Newton later said he began to wonder if he was even worthy of God’s mercy and was he in any way, shape or form, worthy of being redeemed. Not only had he neglected his religion, he had made fun of it to others, he had opposed it, even saying that God was a myth.

He seriously began to wonder if God was working through him. Because of all that had transpired in Newton’s life, his conversion was certainly not instantaneous nor immediate.

However, he did contact Polly’s family and conveyed his intentions of marrying her. Obviously, they had some misgivings about this young man but they allowed him to begin writing her and John tried to mend his ways because of Polly.

Newton found a place on another slave ship bound for Africa and he later confessed that he and his crewmates participated in most of the same shenanigans he had participated in before. He later said profanity was the only activity he was able to avoid.

Next came a serious, severe illness and while suffering through it, he resolved once again to completely change his life – but he kept his same attitude toward slavery – even continued in the slave trade through several more voyages. This time he was a captain sailing up rivers in Africa and loading slaves offered for sale and returning with them to larger ports.

John Newton married his Polly in 1750 and like any newlywed, found it harder and harder to leave her. After three of those voyages in the slave trade as a ship’s captain, he was finally promised another job, this time as a ship’s captain also, but his cargo was not related to the slave trade. However, at the age of thirty, he suffered some type of physical collapse and never sailed again. Exactly what caused this collapse has been lost to time.

Newton worked as a customs agent in Liverpool in 1756 and began to teach himself Latin, Greek and theology. At last his life did not consist of going to sea. He and Polly became very involved in their church. His friends suggested he become a priest in the Church of England but Newton was turned down by the Archbishop of York in 1758 because he did not have a university degree.

However, some thought the more likely reasons were John’s sort of leaning toward evangelism and he had a tendency to socialize with those dastardly Methodist!! After a friend’s encouragement to write his story about his involvement in the slave trade and his ultimate conversion, he was soon sponsored by the Earl of Dartmouth for ordination.
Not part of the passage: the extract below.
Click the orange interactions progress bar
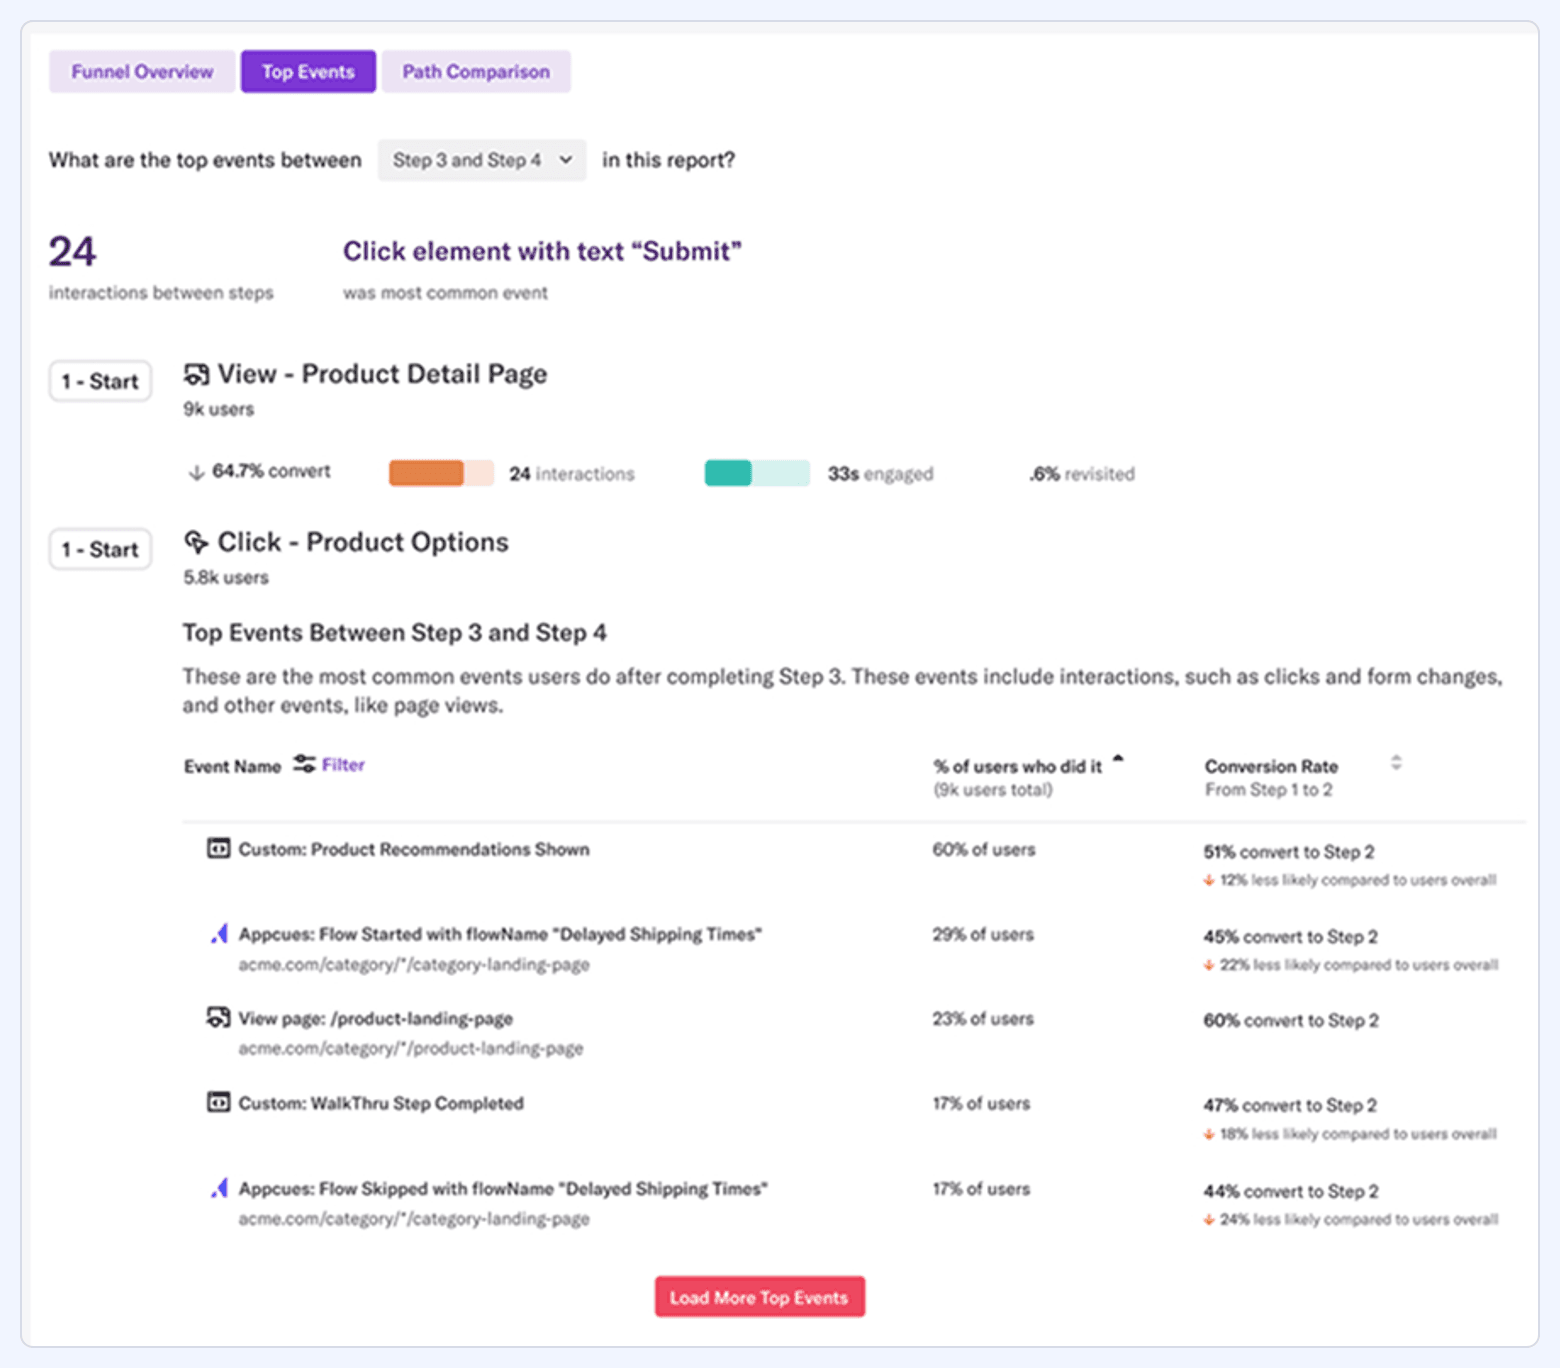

John Newton was finally made the curate of Olney, in Buckinghamshire, England in 1764.

Olney was a village of about 2,500 souls, famous for its exporting of hand made lace. Most of the people were illiterate and poor. Newton was not ashamed of sharing his previous life experiences from the pulpit. His philosophy at this time was to “break a hard heart and heal a broken heart”.

Among his friends and church members at this time was a fellow named William Cowper. Cowper had not had it easy, either. Cowper was a failure at his law career, suffered bouts of insanity and had attempted suicide several times. But they made an awesome duo.

During this time, ‘learned’ vicars were expected to write verses. Newton tried his hand at writing hymns, which had become popular due to the likes of Charles Wesley and Isaac Watts.

Newton and Cowper tried to present a poem or hymn at each prayer service. It is probable the lyrics to “Amazing Grace” were first used in late 1772 or early 1773. A collection of the Newton-Cowper poems written for church services was published anonymously in 1779, under the title of Olney Hymns. “Faith’s Review and Expectation” was the title of the poem and the first line read “Amazing grace, how sweet the sound.”

Newton’s sermon on that January day in 1773 centered on acknowledging that God is involved in our everyday lives and we are to be grateful for his guidance and steadfastness.

When you think about it, it is truly an ‘amazing’ thing that this, or any hymn for that matter, has remained popular and recognizable by the masses after lo, almost 250 years.